Taking those effects into account, CBO estimates that families whose income would be below the poverty threshold under current law would receive an additional $8 billion in real family income in 2025 under this option. That would amount to a 5.2 percent increase in income, on average, for such families. That extra income would move, on net, roughly 1.3 million people out of poverty. Real income would fall by about $16 billion for families above the poverty line; that would reduce their total income by about 0.1 percent.

Effects of the $12 Option on Employment and Income. Under the $12 option, according to CBO's median estimate, about 0.3 million workers who would otherwise be employed would be jobless in an average week in 2025. (In percentage terms, the number of employed workers would fall by about 0.2 percent.) There is a two-thirds chance that the change in employment would lie between about zero and a reduction of 0.8 million workers, in CBO's assessment. However, in an average week in 2025, the increase in the federal minimum wage would boost the wages of 5 million workers who would otherwise earn less than $12 per hour, CBO estimates. Wages would also increase for many of the 6 million workers who would otherwise earn just above $12 per hour.

Like the $15 option, this option would boost wages, but it would also increase joblessness, reduce business income, raise prices, and lower total output in the economy.

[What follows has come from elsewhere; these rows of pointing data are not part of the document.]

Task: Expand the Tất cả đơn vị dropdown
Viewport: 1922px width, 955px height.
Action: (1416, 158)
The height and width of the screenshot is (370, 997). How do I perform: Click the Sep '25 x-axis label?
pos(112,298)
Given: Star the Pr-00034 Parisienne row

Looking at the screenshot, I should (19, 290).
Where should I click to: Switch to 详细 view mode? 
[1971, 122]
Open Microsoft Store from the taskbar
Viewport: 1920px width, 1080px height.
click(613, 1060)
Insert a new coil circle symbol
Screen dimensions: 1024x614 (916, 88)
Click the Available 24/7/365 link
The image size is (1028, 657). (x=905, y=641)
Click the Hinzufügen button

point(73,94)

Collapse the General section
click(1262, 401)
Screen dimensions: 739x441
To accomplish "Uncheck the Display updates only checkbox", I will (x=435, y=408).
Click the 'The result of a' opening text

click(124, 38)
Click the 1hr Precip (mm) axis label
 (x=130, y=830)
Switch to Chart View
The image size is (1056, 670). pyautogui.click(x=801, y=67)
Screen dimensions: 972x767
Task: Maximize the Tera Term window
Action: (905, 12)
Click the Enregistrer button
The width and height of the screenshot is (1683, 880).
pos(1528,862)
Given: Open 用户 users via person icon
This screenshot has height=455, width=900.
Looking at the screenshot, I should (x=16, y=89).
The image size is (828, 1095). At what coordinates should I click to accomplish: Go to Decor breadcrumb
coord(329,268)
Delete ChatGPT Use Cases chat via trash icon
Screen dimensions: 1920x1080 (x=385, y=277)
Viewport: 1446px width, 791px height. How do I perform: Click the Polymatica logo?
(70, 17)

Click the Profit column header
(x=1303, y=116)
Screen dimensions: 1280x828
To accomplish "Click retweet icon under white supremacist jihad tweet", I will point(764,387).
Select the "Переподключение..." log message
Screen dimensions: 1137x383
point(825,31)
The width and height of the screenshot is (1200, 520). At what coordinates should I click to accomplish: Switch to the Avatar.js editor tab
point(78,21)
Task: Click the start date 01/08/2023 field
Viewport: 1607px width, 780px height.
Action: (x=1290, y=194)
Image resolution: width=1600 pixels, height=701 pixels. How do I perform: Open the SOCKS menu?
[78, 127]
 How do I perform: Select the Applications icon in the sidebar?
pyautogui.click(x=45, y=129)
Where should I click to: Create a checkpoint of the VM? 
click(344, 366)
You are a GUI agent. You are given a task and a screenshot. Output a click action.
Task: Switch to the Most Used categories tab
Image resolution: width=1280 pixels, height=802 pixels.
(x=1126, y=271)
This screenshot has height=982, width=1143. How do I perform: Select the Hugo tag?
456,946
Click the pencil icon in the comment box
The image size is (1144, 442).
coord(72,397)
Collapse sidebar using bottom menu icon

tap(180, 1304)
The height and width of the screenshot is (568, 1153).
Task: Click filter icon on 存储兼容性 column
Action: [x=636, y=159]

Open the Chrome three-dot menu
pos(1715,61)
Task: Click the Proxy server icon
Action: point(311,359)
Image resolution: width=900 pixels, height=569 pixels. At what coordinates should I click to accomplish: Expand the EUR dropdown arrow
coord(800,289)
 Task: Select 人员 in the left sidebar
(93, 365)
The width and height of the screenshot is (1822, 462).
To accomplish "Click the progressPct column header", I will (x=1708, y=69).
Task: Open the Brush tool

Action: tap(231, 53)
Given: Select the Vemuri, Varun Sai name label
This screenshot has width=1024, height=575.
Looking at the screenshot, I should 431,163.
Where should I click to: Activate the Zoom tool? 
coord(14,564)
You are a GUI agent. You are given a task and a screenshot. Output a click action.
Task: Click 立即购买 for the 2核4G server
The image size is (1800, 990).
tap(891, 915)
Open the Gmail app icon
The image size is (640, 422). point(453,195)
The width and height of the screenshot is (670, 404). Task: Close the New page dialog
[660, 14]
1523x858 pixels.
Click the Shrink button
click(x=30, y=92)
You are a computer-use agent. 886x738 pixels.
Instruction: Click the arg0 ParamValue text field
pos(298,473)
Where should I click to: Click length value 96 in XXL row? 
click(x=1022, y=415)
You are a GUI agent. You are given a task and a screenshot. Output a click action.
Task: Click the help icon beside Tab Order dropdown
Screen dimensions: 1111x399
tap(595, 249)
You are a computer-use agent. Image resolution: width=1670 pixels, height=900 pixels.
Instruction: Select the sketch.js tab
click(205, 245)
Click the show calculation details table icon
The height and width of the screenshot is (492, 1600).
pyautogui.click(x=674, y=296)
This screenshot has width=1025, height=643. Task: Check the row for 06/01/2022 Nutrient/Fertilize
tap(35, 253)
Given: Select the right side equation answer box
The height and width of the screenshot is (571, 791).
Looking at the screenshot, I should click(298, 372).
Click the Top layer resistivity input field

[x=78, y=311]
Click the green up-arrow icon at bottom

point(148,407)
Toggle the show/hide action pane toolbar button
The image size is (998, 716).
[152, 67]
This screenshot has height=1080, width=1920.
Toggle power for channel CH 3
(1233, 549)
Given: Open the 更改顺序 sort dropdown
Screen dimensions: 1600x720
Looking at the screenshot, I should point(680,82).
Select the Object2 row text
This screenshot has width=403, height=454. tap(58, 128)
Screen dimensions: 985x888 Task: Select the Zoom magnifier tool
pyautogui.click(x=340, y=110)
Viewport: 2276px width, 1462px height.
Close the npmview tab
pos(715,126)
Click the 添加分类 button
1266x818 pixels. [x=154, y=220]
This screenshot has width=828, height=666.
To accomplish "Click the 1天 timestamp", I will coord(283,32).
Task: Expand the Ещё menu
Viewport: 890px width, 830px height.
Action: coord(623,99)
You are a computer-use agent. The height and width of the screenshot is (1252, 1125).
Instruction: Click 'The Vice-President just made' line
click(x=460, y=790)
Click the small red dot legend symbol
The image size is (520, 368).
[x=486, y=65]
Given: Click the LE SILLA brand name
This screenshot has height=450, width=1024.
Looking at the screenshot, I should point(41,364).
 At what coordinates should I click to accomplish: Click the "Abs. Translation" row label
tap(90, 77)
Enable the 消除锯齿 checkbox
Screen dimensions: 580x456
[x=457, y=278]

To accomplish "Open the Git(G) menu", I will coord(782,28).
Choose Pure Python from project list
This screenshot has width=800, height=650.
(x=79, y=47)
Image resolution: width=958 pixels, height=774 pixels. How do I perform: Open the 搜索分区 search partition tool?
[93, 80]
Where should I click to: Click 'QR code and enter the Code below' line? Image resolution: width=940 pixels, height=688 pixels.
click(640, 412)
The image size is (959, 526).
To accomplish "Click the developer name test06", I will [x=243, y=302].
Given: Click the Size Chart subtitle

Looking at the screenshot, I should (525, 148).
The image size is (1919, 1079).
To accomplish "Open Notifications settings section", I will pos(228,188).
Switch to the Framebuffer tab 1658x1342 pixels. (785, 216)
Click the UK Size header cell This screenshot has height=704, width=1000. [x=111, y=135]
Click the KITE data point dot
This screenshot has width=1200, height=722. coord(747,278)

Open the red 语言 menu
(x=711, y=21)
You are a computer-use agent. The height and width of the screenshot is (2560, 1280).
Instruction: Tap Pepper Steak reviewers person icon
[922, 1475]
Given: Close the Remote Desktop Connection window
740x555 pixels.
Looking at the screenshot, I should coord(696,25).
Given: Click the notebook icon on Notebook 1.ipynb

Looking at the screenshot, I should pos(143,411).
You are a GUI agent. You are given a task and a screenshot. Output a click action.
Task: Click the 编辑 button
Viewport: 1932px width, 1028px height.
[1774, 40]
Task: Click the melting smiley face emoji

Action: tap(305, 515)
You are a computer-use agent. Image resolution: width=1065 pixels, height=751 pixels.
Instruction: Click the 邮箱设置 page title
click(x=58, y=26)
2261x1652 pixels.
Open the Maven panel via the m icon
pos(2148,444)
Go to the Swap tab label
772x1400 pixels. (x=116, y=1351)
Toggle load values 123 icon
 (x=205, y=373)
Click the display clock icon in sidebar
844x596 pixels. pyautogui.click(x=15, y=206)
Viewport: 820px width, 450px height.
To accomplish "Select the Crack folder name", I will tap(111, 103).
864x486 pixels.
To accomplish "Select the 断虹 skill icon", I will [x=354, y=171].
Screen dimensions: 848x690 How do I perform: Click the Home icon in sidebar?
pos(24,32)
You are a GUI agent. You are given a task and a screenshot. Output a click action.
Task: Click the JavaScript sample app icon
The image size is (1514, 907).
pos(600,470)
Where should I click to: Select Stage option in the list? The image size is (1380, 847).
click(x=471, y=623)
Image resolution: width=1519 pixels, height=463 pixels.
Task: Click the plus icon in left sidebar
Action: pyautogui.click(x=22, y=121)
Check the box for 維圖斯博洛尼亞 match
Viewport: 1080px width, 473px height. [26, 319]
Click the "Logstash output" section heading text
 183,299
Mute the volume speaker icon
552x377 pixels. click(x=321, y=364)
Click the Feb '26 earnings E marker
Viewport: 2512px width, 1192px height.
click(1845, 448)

On balance, real family income in 2025 would fall by $1 billion, or less than 0.05 percent. The effects of those changes would again vary across families. CBO estimated that families with income below the poverty threshold under current law would receive $2.3 billion

in additional real income under the option. The option would move, on net, about 0.4 million people out of poverty. Families above the poverty line would receive about $3 billion less in real income, a very small share of their total income.

Effects of the $10 Option on Employment and Income. According to CBO's median estimate, the $10 option would have virtually no effect on employment in an average week in 2025. There is a two-thirds chance that the effect on employment would lie between about zero and a decrease of 0.1 million workers. In an average week in 2025, wages for 1.5 million workers who would otherwise be paid less than $10 per hour would increase, CBO estimates. Wages would also increase for many of the 2 million additional workers who would otherwise earn slightly more than $10 per hour in 2025.

Real annual family income would again be affected by changes in earnings, business income, and prices. On balance, the $10 option would reduce real family income in 2025 by less than $0.1 billion, a very small percentage. CBO estimates that real income would increase, on net, by $0.4 billion for families whose income would otherwise be below the poverty threshold. Families with higher incomes would see very small changes to their real income. The option would also have a small effect on the number of people in poverty.

Other Effects. Numerous studies have examined the link between minimum wages and a range of outcomes other than employment and family income. Those include labor force outcomes such as labor force participation (whether a person is working or actively seeking a job); health outcomes such as depression, suicide, and obesity; education outcomes such as school completion and job training; and social outcomes such as crime. CBO did not examine those other possible outcomes in this analysis.

CBO also did not estimate how any of the three options would affect the federal budget. However, the agency previously estimated how proposed changes to the minimum wage under the Raise the Wage Act (H.R. 582) would affect the federal budget by boosting the pay of certain federal employees.2 The policy analyzed in that estimate is very similar to the $15 option in this report.

2. Congressional Budget Office, cost estimate for H.R. 582, Raise the Wage Act (April 22, 2019), publication/55152.